→ **EXTRAIT SOURCE**
• • • • • • •
Quatorze pages, cinquante-quatre articles : la Charte des droits fondamentaux de l’Union européenne n’est pas un de ces épais textes juridiques incompréhensibles aux non-initiés. Elle se distingue, au contraire, par la simplicité de sa rédaction et sa lisibilité. C’était bien là l’objectif premier de ce document : rendre clairs et compréhensibles à tous les Européens les droits et libertés qui constituent le cœur de leurs valeurs. Elle se divise en six chapitres qui représentent en quelque sorte l’expression du patrimoine spirituel et moral de l’Europe : la dignité de la personne humaine, ses libertés fondamentales, l’égalité, la solidarité, la citoyenneté et la justice (cf. encadré page suivante).
• • • • • • •
→ **DONNÉES FOURNIES**
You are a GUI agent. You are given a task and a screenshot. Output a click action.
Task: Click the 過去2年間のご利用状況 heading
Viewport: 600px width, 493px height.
• • • • • • •
→ **CONSIGNES**
• 1. Citez le passage du texte sur la Charte des droits fondamentaux de l'Union européenne qui va de « Quatorze pages, cinquante-quatre » à « encadré page suivante). », ces deux bornes comprises.
• 2. Prolongez le texte sur la Charte des droits fondamentaux de l'Union européenne à la suite de sa dernière phrase.

→ **RÉPONSES FOURNIES**
• 1.
Quatorze pages, cinquante-quatre articles : la Charte des droits fondamentaux de l’Union européenne n’est pas un de ces épais textes juridiques incompréhensibles aux non-initiés. Elle se distingue, au contraire, par la simplicité de sa rédaction et sa lisibilité. C’était bien là l’objectif premier de ce document : rendre clairs et compréhensibles à tous les Européens les droits et libertés qui constituent le cœur de leurs valeurs. Elle se divise en six chapitres qui représentent en quelque sorte l’expression du patrimoine spirituel et moral de l’Europe : la dignité de la personne humaine, ses libertés fondamentales, l’égalité, la solidarité, la citoyenneté et la justice (cf. encadré page suivante).

• 2.
On pourrait penser que la rédaction d’un tel document ne devait guère poser de problèmes particuliers. Qui, en effet, s’opposerait à la dignité de l’être humain, à l’égalité, à la solidarité ? Quel responsable européen refuserait d’interdire l’esclavage, de reconnaître le droit à la vie, de garantir l’accès à une justice impartiale ? Et pourtant, c’est peu dire que l’élaboration de la Charte fut un accouchement long et, parfois, douloureux... L’exercice a débuté il y a un an, en décembre 1999, par une première réunion rassemblant quelque soixante-deux personnes (1). Ce groupe, qui a pris le nom de "Convention", a travaillé durant près de dix mois jusqu’à l’approbation, par consensus, du projet de Charte début octobre. D’emblée, une série de questions plus ou moins épineuses sont apparues. Des questions d’ordre politique et juridique, et bien sûr des questions de fond.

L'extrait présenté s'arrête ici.